- _SHORT TASK_
Rewrite every line of the data below, multiplying each coordinate value by 0.7 and rounding it to a whole number, with halves rounded up, and leave all other text and numbers unchanged. Omit the pictures from your output.

[Dataset rows]
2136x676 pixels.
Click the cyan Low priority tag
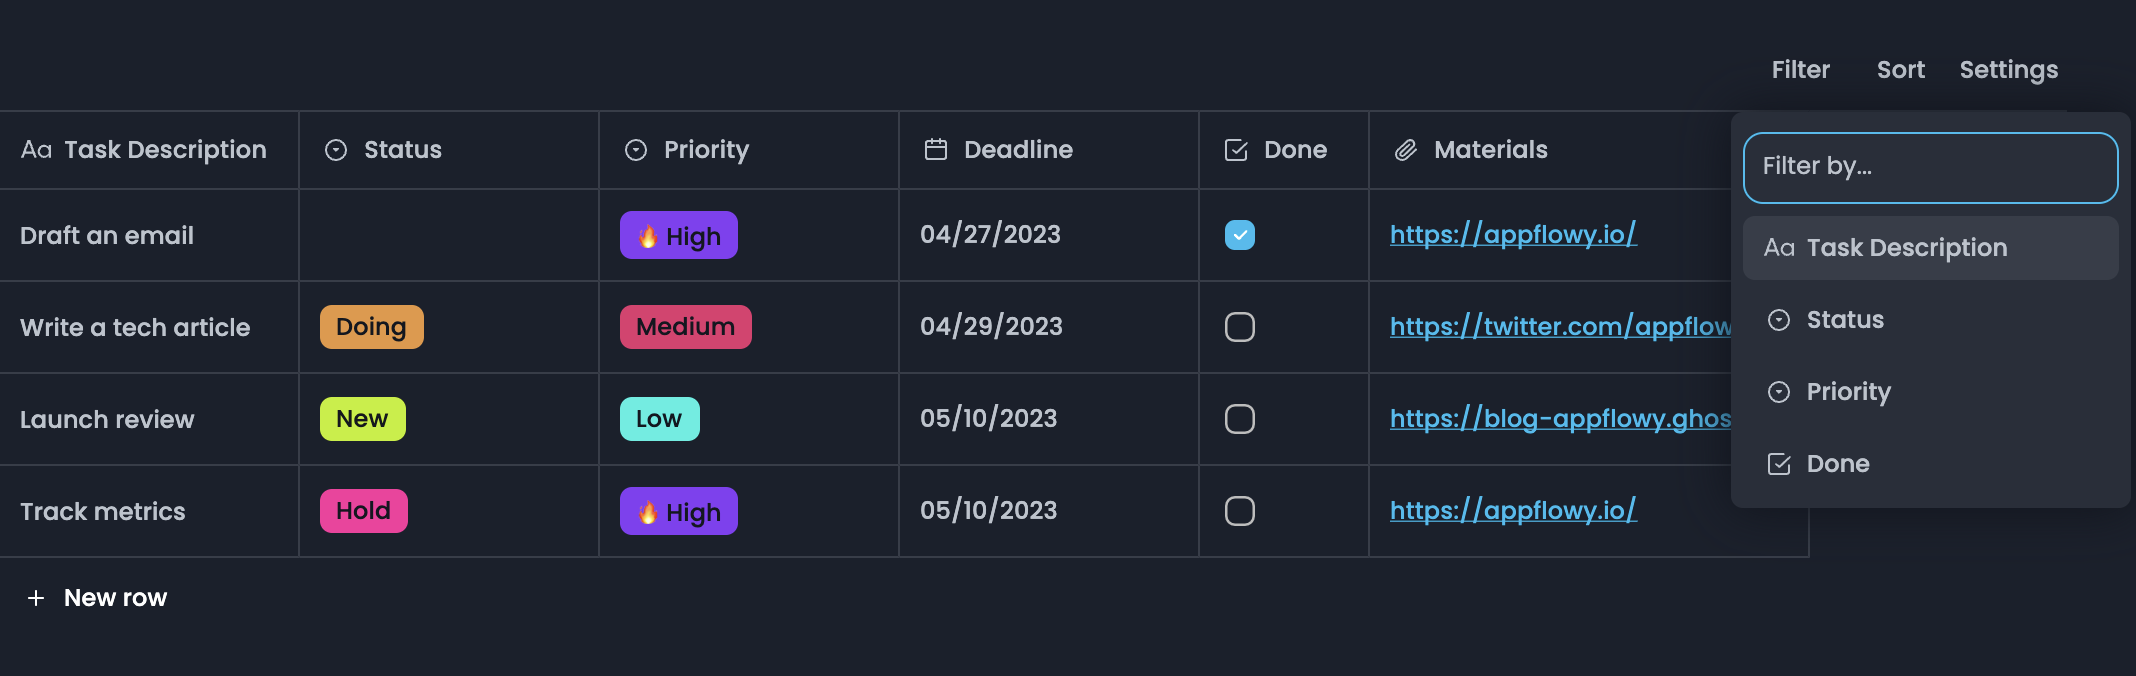[x=659, y=419]
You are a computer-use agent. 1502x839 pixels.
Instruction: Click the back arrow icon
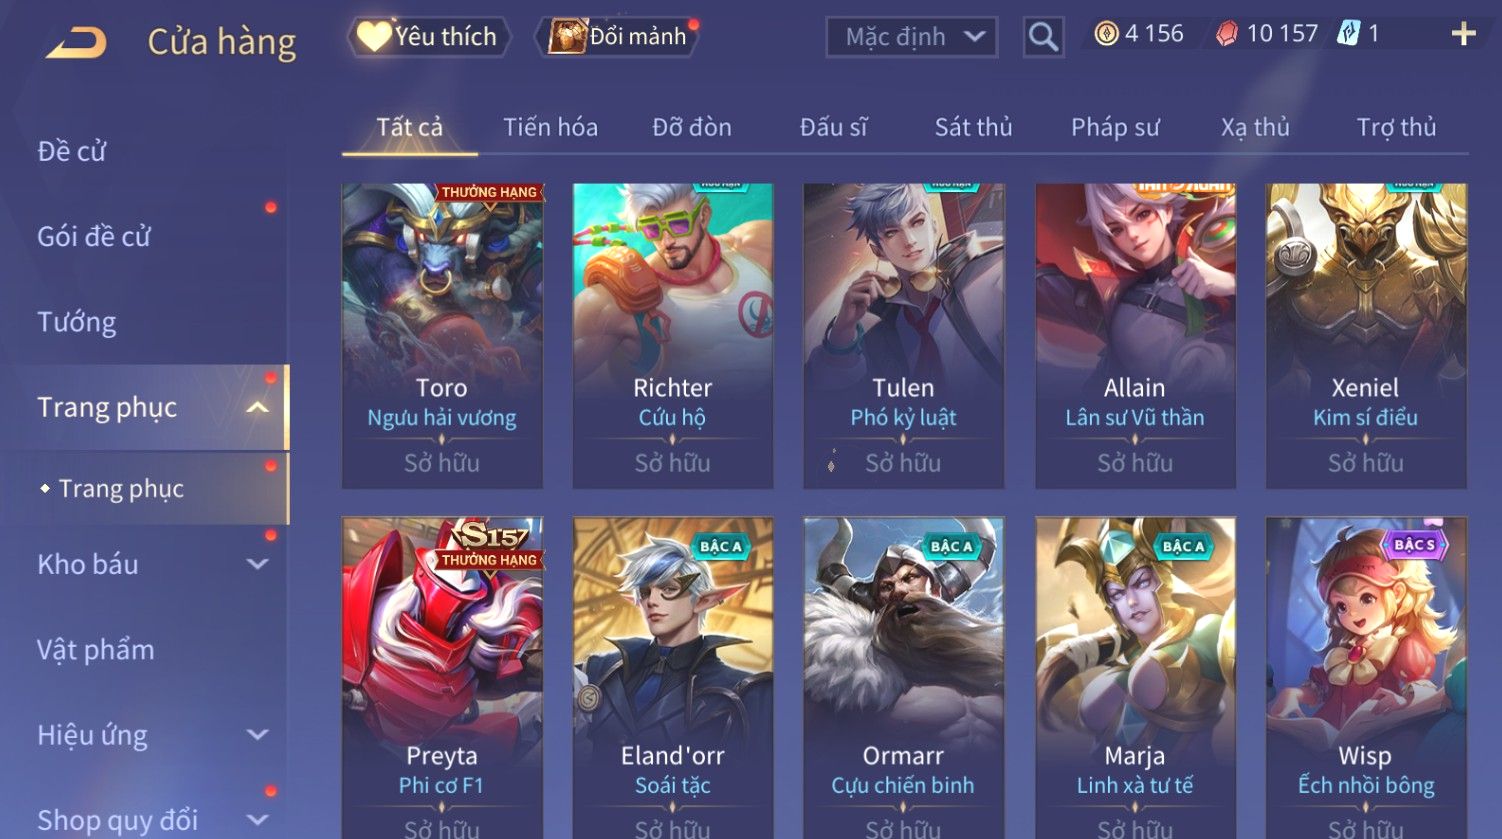click(77, 43)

- _RESULT OF THE TASK_
2136x676 pixels.
Click the cyan Low priority tag
[x=461, y=293]
You are a computer-use agent. 1502x839 pixels.
Instruction: Click the back arrow icon
click(54, 30)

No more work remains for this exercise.